Another potential limitation to the interpretation of findings was the study definition of routine HIV testing as an opt-out procedure,36 which would suggest that respondents affirming implementation of routine testing were in violation of Massachusetts law. However, this limitation was unlikely given that 99% of survey respondents indicated that patients were required to sign written consent for HIV testing. Rather, as this study demonstrates, there is a need for improved education and training regarding the CDC recommendations.

CONCLUSIONS

As the U.S. HIV epidemic continues unabated, novel approaches to prevention and treatment are urgently needed. The 2006 CDC revisions to longstanding testing guidelines seek to increase the number of people aware of their HIV status through the normalization of testing as a routine clinical procedure. CHCs play a crucial role in the delivery of primary care to many of society's most vulnerable populations, including low-income individuals, people in racial/ethnic and sexual minority groups, immigrants, and those seeking mental health and substance abuse treatment services. Because these populations continue to be disproportionately affected by HIV/AIDS, it is appropriate that researchers and policy makers examine conditions and devise strategies to increase rates of HIV testing in these settings.

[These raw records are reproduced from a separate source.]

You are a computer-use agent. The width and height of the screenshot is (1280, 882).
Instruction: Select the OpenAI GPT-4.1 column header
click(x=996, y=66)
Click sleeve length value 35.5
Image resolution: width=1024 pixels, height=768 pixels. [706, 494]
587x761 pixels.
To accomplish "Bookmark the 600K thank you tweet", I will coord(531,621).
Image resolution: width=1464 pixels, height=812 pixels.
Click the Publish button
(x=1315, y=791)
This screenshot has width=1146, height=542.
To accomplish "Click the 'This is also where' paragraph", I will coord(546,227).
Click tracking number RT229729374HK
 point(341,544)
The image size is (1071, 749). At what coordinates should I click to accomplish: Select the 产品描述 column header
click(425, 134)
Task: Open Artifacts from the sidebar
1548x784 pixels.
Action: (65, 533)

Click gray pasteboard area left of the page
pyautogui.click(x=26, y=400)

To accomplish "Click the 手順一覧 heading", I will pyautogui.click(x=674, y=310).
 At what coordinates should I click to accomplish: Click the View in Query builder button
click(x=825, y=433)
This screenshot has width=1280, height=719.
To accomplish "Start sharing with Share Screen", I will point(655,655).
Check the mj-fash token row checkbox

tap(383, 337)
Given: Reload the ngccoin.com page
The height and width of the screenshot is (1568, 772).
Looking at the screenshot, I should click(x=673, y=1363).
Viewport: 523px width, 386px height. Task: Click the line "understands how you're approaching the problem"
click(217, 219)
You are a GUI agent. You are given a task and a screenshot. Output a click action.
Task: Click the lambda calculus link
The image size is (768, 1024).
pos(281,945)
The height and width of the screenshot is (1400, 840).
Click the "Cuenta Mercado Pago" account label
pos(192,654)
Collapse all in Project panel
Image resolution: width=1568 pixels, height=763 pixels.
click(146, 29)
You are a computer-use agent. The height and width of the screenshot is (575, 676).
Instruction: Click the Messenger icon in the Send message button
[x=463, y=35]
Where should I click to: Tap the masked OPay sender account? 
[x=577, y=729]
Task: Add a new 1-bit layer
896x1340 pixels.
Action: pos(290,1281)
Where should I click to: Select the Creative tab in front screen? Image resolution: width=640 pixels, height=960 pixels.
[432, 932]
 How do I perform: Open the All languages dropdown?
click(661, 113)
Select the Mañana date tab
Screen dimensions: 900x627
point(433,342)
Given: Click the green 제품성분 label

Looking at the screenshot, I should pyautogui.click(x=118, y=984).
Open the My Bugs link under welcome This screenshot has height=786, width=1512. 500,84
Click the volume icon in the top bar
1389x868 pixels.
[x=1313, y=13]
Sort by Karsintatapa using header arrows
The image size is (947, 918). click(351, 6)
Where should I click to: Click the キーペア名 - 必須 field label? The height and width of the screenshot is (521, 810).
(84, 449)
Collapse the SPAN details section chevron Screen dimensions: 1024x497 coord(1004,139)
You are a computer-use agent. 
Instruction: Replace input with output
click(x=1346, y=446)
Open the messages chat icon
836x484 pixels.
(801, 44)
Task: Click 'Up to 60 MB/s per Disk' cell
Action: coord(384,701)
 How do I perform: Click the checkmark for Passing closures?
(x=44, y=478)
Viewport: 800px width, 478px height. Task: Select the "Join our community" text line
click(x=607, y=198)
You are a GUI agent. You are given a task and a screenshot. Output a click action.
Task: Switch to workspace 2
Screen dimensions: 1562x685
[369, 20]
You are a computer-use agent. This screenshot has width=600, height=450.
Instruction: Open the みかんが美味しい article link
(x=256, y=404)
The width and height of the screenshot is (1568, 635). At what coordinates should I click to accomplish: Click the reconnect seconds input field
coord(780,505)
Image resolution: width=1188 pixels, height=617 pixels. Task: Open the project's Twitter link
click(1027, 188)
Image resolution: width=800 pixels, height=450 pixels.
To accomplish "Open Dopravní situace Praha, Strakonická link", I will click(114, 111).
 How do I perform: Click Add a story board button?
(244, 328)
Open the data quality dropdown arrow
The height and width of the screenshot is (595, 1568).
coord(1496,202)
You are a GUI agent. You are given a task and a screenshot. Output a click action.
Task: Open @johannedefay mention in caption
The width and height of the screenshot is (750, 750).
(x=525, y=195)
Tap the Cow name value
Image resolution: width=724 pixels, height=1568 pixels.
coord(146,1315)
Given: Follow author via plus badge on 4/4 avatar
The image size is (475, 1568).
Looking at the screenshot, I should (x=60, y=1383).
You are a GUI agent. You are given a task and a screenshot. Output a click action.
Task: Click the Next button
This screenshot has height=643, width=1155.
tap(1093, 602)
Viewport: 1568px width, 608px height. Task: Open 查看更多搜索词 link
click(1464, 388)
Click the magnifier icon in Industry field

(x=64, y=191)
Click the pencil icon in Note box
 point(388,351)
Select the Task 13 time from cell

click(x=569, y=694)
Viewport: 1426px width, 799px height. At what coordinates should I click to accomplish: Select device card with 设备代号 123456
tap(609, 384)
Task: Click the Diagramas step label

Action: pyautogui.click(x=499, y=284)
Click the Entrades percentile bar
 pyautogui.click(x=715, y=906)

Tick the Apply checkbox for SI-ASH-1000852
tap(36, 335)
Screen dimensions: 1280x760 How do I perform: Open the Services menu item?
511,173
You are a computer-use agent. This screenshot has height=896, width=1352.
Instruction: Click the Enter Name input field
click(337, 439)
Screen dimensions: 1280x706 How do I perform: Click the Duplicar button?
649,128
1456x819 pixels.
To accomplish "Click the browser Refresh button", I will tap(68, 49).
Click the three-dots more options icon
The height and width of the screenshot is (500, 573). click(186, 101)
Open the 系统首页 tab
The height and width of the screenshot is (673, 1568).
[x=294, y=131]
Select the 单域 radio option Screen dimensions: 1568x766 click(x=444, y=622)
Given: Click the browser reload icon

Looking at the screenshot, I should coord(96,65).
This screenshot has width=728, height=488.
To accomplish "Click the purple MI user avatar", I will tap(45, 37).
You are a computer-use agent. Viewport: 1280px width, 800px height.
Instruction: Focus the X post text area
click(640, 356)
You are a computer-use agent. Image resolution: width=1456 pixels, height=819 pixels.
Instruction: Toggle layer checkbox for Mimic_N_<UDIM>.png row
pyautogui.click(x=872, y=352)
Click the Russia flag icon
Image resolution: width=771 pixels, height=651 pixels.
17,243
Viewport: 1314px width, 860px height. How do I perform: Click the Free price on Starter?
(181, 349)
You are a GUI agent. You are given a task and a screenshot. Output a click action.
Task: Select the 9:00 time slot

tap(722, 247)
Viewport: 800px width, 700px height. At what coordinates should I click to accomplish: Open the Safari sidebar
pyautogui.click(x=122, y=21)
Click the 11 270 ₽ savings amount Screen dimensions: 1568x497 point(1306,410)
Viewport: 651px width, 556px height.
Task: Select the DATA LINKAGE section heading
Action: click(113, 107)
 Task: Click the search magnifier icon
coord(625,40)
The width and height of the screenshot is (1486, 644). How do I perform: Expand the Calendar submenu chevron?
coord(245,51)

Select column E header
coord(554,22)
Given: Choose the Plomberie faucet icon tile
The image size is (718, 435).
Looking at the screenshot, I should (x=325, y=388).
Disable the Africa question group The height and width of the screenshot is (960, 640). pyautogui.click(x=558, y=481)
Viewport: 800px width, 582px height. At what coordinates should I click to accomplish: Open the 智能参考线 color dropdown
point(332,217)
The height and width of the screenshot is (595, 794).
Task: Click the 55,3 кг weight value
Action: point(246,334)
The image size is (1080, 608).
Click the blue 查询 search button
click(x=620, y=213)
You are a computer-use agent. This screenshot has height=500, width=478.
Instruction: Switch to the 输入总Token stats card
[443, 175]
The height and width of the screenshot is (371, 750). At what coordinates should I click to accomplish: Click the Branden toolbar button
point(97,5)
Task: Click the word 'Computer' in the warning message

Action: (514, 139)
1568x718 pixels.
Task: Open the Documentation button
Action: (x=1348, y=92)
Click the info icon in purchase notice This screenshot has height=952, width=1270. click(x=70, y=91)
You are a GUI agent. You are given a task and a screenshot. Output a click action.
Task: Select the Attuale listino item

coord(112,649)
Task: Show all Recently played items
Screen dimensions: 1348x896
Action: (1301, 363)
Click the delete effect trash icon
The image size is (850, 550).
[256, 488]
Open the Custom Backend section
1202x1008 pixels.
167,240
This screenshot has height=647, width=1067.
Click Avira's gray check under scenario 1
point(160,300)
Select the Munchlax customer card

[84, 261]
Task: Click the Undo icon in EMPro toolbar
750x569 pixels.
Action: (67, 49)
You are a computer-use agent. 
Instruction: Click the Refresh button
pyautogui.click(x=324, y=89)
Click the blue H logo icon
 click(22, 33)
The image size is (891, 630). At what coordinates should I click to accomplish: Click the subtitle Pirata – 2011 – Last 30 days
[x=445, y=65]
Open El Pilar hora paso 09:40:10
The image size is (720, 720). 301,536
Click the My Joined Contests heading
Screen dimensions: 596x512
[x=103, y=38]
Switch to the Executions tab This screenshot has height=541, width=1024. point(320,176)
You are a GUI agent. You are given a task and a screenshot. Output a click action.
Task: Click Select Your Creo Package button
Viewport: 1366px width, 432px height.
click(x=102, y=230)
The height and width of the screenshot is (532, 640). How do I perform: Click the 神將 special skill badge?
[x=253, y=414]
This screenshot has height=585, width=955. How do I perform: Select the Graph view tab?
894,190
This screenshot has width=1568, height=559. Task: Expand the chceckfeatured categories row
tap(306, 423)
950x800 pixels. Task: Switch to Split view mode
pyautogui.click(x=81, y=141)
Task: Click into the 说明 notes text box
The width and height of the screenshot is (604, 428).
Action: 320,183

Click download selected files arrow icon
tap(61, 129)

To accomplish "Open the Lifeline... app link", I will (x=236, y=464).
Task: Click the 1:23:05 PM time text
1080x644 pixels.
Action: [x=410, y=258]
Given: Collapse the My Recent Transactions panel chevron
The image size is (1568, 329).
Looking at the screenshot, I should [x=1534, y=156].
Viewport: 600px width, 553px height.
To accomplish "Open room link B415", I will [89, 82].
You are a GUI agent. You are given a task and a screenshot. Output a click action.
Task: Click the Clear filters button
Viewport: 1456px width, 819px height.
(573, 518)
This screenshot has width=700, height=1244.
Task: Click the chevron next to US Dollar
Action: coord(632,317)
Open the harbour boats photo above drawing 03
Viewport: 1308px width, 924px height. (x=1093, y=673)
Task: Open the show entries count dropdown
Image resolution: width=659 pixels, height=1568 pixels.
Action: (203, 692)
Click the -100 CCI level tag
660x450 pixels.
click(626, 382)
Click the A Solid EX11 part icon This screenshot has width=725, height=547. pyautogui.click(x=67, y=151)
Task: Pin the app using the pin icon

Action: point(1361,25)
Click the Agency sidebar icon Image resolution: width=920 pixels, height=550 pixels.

Given this study's findings that routine HIV testing is not being implemented consistently among Massachusetts CHCs, future efforts to increase implementation should consider addressing concerns regarding time, by streamlining ways to obtain informed consent and provide counseling, improving provider buy-in, and increasing staff availability. Development of revised testing protocols addressing these concerns and tailored to the expressed needs of individual health centers is warranted.

Footnotes

This project was supported by a Testing and Linkage to Care grant (#2691) from Gilead Sciences, Inc. awarded to Drs. Mayer and Mimiaga, who exercised full control over the project. The content is solely the responsibility of the authors and does not necessarily represent the official view of Gilead Science, Inc.